Pour rappel, le peuple suisse avait accepté, en mai 2009, a une courte majorité, ledit règlement soumis au référendum suite aux craintes que les données contenues dans les passeports biométriques puissent être utilisées à des fins autres que celles pour lesquelles elles ont été transmises. Las, il convient de constater que leurs craintes était fondées. Ceci reste un exemple probant de ce qui est susceptible de se produire en cas de reprise automatique du droit européen.
Cession de souveraineté
Indépendamment de la problématique liée à la CEDH ou de la légitimité des directives européennes, le site de l'UE nous annonce tranquillement que la Suisse participera au traité transatlantique en cours de négociation entre l’UE et les Etats-Unis d’Amérique. En effet, on peut lire que:
« En tant que partenaire important de l'UE et des Etats-Unis, la Suisse sera inévitablement touchée par l'accord. Le Secrétariat d'Etat à l'Economie (SECO) confirme d'ailleurs les résultats prometteurs annoncés par le CEPR puisque selon deux études, la croissance pourrait atteindre jusqu'à 2.9%. »
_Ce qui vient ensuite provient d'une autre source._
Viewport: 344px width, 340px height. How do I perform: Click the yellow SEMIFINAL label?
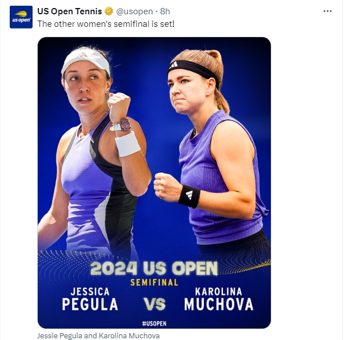[x=154, y=282]
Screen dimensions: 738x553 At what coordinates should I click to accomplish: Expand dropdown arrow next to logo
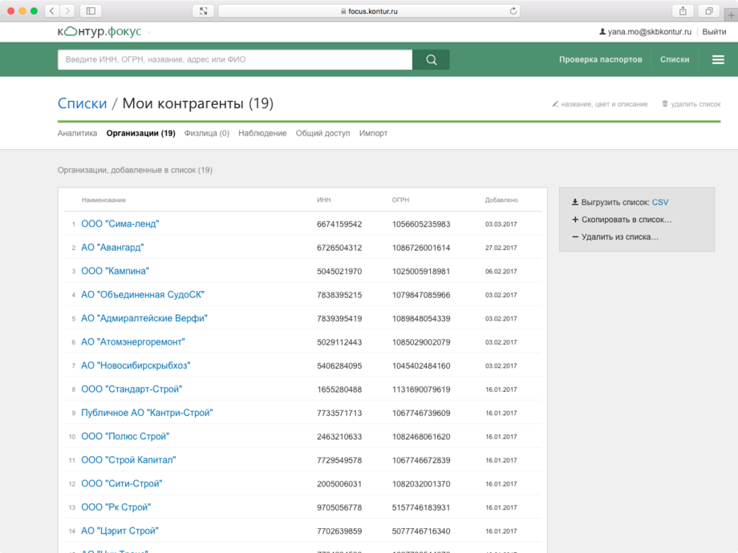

Le Conseil fédéral est susceptible de faire passer l’accord en tant que simple traité de libre-échange pour qu'il ne soit pas soumis au référendum. Si c'est le cas, l'initiative d'Uniterre « pour la souveraineté alimentaire » risque de rester lettre morte, à moins que le droit suisse ne prime le droit international, notamment à cause des normes alimentaires américaines. Il n'est dès lors pas surprenant que le Conseil fédéral ait rejeté l’initiative sans y proposer de contre-projet. Il a définitivement décidé de brader la souveraineté suisse.
La quadrature du cercle n’aura donc pas lieu. Le Conseil fédéral est, bien malgré lui, prisonnier d’une bulle temporelle où le temps est soit resté figé soit avance au ralenti, la grande majorité des suisses ne souhaitant pas adhérer à l’UE contrairement à la situation qui a prévalu au début des années nonante. C’est donc bien de l’extérieur que la bulle devra éclater.